England and Wales In
England and Wales, the various royal writs traditionally used to commence the
forms of action were abolished by the
Uniformity of Process Act 1832 (
2 & 3 Will. 4. c. 39). They were consolidated into a
writ of summons, which like its predecessors, was traditionally issued in the name of
the monarch. From 1832 to 1980, a writ of summons in England and Wales began with the name of the court, case number, the word "Between", and the names of the parties to the case. This was followed by the name and full title of the current monarch, the word "To:", the defendant's name and their city of residence, and then the royal command, starting with the
royal we: "WE COMMAND YOU that within 14 days after service of this Writ on you, inclusive of the date of service, you do cause an appearance to be entered for you in an action at the suit of [plaintiff's name] and take notice that in default of you so doing the Plaintiff may proceed therein, and judgment may be given in your absence". Next came the word "Witness," then the name and title of the
Lord Chancellor, and the date on which the writ was issued. The traditional writ language was changed in 1980 at the insistence of Lord Chancellor
Hailsham, who felt that a command from the monarch was too intimidating for ordinary laypeople. In 1999, the writ of summons was replaced with the
claim form by the
Civil Procedure Rules 1999 (CPR). This was part of the CPR's reforms to simplify legal terminology; at the same time, the plaintiff was renamed the
claimant. Despite its name, the claim form may but is not required to present the details of the claim itself. The statement of claim (which had already replaced the complaint in England and Wales under the
Rules of the Supreme Court) was replaced by another document known as
particulars of claim. The claim form (Form N1) has space for "brief details of claim" on the first page, and then on the third page the claimant can either provide particulars of claim or indicate by
tick box that they are "to follow" (that is, as a separate document). If they are "to follow" the particulars of claim must be served within 14 days of the claim form being served. Unlike the traditional writ of summons, the notice to the defendant about when to respond is no longer provided on the claim form itself. The CPR is oddly silent about this, but the claimant is generally expected to concurrently serve Form N1C, Notes to defendant on replying to the claim form, which does warn that the defendant must respond within 14 days of service of particulars of claim. In criminal matters, either a requisition, summons or warrant is issued to initiate criminal proceedings.
Republic of Korea In the
Republic of Korea, a criminal summons may come from the
Korean Prosecution Services or a Court of Law and is a manner to initiate criminal proceedings or call a witness in for questioning. A summons may be served on an individual within Korea or that is abroad.

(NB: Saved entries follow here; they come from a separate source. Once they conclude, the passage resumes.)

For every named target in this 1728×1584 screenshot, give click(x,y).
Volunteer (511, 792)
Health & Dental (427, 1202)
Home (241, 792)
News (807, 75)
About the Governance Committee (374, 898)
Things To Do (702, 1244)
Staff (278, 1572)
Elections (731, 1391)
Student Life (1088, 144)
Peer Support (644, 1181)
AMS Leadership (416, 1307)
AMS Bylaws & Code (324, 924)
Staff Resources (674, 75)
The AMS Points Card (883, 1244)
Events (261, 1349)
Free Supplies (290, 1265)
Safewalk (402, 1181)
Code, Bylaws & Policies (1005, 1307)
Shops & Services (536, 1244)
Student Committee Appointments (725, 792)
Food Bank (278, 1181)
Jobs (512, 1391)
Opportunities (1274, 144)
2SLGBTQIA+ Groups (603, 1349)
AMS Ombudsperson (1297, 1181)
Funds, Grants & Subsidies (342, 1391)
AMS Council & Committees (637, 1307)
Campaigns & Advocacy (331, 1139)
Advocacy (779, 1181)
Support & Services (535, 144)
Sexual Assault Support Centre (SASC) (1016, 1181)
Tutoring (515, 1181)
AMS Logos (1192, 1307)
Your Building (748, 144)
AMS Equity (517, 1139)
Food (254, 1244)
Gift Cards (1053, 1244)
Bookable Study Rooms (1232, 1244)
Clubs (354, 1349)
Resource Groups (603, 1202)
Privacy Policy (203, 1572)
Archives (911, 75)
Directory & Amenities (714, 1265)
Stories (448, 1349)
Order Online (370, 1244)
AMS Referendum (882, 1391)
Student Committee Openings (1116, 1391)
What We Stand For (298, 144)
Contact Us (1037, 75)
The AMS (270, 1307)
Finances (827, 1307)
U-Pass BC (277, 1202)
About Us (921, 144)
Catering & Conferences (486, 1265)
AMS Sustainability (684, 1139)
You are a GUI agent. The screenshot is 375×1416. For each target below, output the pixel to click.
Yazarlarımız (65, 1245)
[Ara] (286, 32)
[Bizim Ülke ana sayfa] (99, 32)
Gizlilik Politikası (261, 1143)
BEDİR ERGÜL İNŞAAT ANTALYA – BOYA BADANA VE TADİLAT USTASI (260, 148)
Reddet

United States In most U.S. jurisdictions, the service of a valid summons is in most cases required for the court to have jurisdiction over the party who is being summoned. The process by which a summons is served is called
service of process. The form and content of service in the federal courts is governed by Rule 4 of the
Federal Rules of Civil Procedure, and the rules of many state courts are similar. The federal summons is usually issued by the
clerk of the court. In many states, the summons may be issued by an attorney, but some states use filing as the means to commence an action and in those states, the attorney must first file the summons in duplicate before it becomes effective. One or more copies are stamped by the court clerk with the court seal and returned to the attorney, who then uses it to actually serve the defendants. Other jurisdictions may only require that the summons be filed after it is served on the defendants.